Ao assinar o AI-5, o constrangido Ministro do Trabalho, Jarbas Passarinho, fez um desabafo imortal: "Às favas com os escrúpulos de consciência"- foi quando a ditadura militar apertou a tarraxa de vez.
Esta semana, fui jogado abruptamente àquele tempo de triste lembrança. Ao participar de uma reunião como membro do Conselho Municipal do Meio Ambiente - convocada para esclarecer pontos confusos do processo de licitação da execução dos serviços de limpeza pública e coleta de lixo – foi estarrecedora a impiedosa determinação ditatorial. A imprensa itapirense, representada naquele momento pelos jornais Tribuna de Itapira e A Cidade, foi sumariamente expulsa da sala de reunião.
O assunto envolvia e envolve cada itapirense que produzir lixo. O cidadão tem o direito constitucional de ser informado sobre os assuntos que lhe diz respeito. Cabe à imprensa livre, esse papel.
Os jornalistas, mal colocaram os pés na porta de entrada da sala do assessor jurídico da secretaria de recursos materiais, receberam a determinação: “a imprensa não poderá participar da reunião.” Indignado, perguntei: “de onde veio essa ordem?” “Do prefeito”, respondeu laconicamente. Incrédulo, pedi desculpas aos jornalistas e solicitei que eles aguardassem, mais um pouco, para que pudéssemos confirmar tal proibição com o secretário de negócios jurídicos e CIDADANIA, Mário da Fonseca. Mário chegou e confirmou. Por conhecer a postura ética e política de Mario, o senti na mesma cadeira de Jarbas Passarinho.

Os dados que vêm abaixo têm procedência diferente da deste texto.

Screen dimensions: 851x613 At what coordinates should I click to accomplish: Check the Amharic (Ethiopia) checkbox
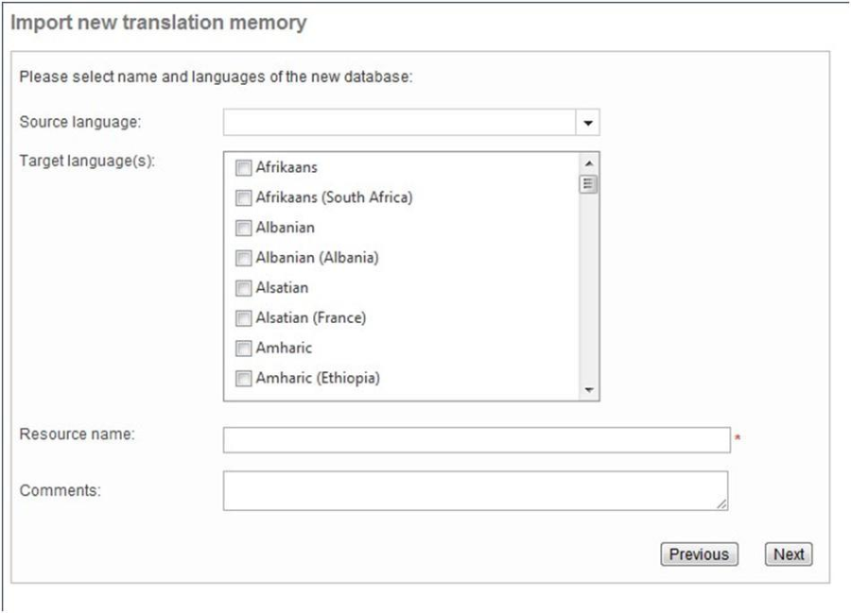click(x=243, y=379)
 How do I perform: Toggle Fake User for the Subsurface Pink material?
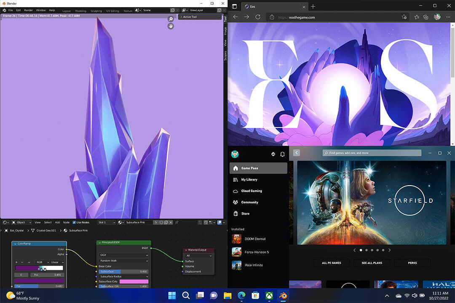(161, 222)
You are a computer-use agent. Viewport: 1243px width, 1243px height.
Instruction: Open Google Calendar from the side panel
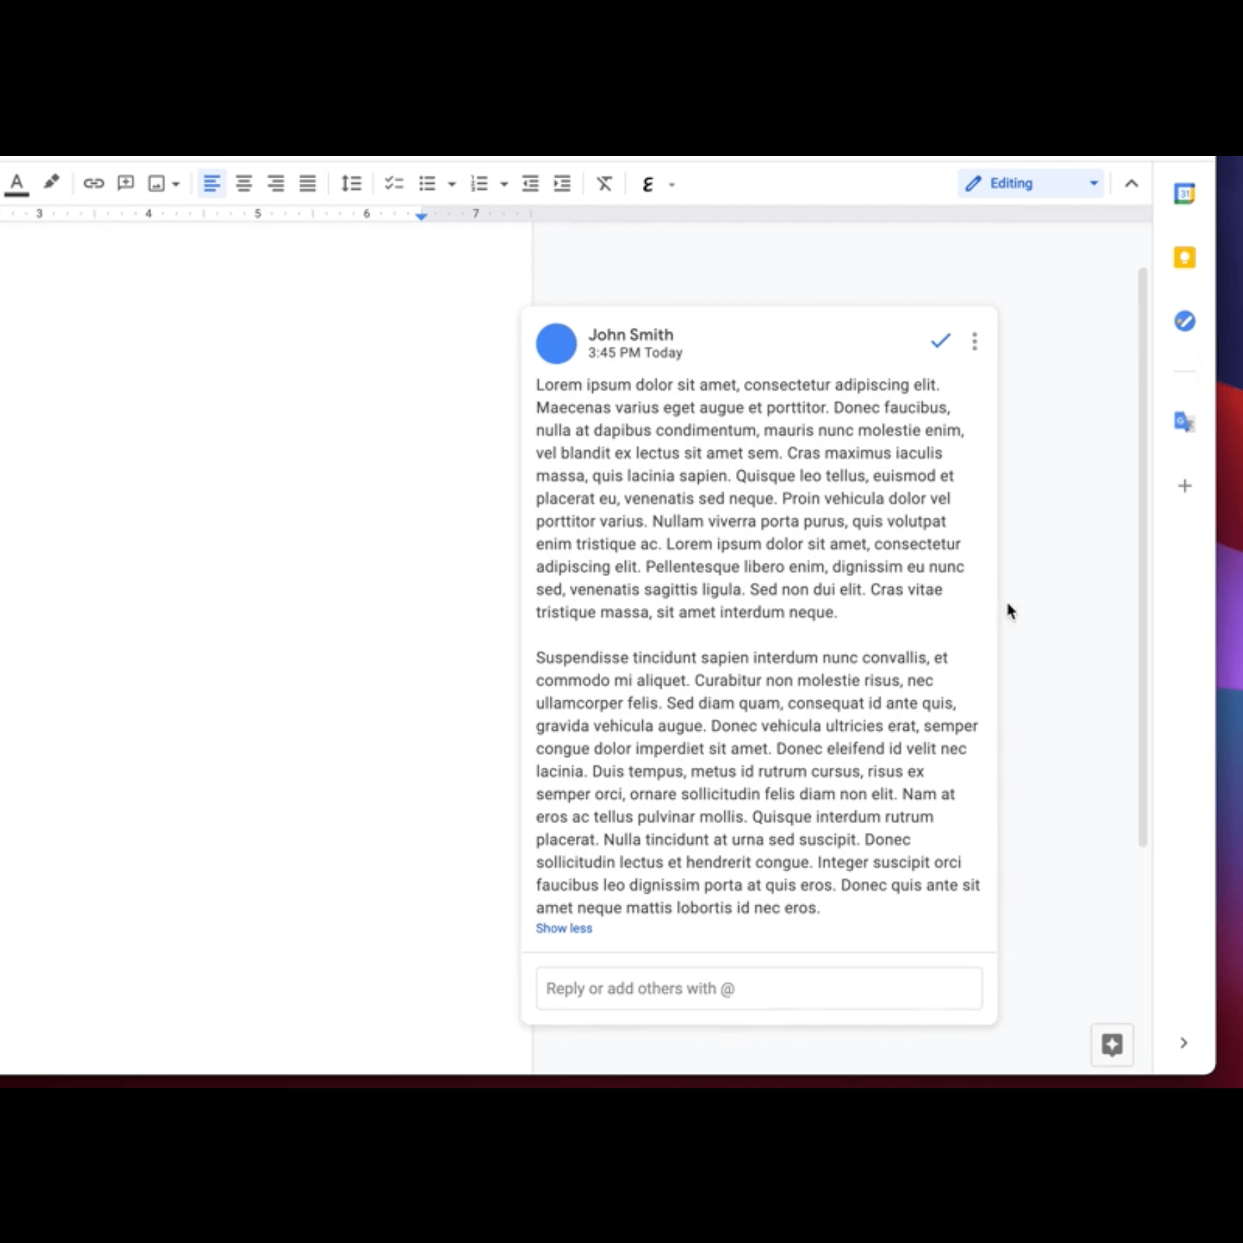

Foi mais do que interessante a justificativa deles: todos os assuntos que envolverem o poder público municipal serão da exclusiva responsabilidade da imprensa oficial do município. Tipo assim: queremos dar a visão verdadeira à população de Itapira. Bem sabemos que a linguagem oficial consegue refletir apenas os interesses do poder público, sempre a posteriori, jamais os interesses e as dúvidas antecipadas da população.
No dia seguinte, questionei a assessoria de imprensa. Recebi a seguinte explicação: a orientação que foi passada às secretarias é de que nas reuniões técnicas a imprensa não poderia mais participar. Só isso. Na referida reunião, a fala dos secretários foi diferente. Mas mesmo que ela fosse semelhante, ainda assim, estaria revestida de propositura ditatorial. A quem cabe determinar se a reunião é técnica ou não? E quando a população quer ser informada antes, para protestar ou discutir, quando for o caso? Será que as tais reuniões técnicas estão atreladas aos interesses coletivos? Será que o poder público pode receber da população tamanha carta branca? É essa a herança que o Novo Tempo pretende deixar da sua passagem?
Além do mais, a reunião do Condema com a prefeitura não era técnica. Era sobre a política de resíduos sólidos, cujos solicitantes representavam a sociedade civil. Representantes que não queriam assumir para si o papel de detentores da informação exclusiva e muito menos a de procuradores absolutos.
Assim, apesar de desconfiar, há tempos, da fragilidade da noção democrática incrustada nas cabeças “novotempistas”, sempre torci para estar completamente errado nessa avaliação. Lamentavelmente, não estava.
O que mais me preocupa é que a partir dessas coisas, o próximo prefeito, seja ele quem for, ao oferecer uma leve fresta de abertura à imprensa e à transparência, acabará louvando, Céu e Terra, como sendo um governo democrático, jogando na cara de todos: “veja se vocês podiam fazer isso nos governos passados?” Mantendo a toada e a idéia da democracia por concessão. Como se democracia fosse, por exemplo, como o lixo, algo concessível.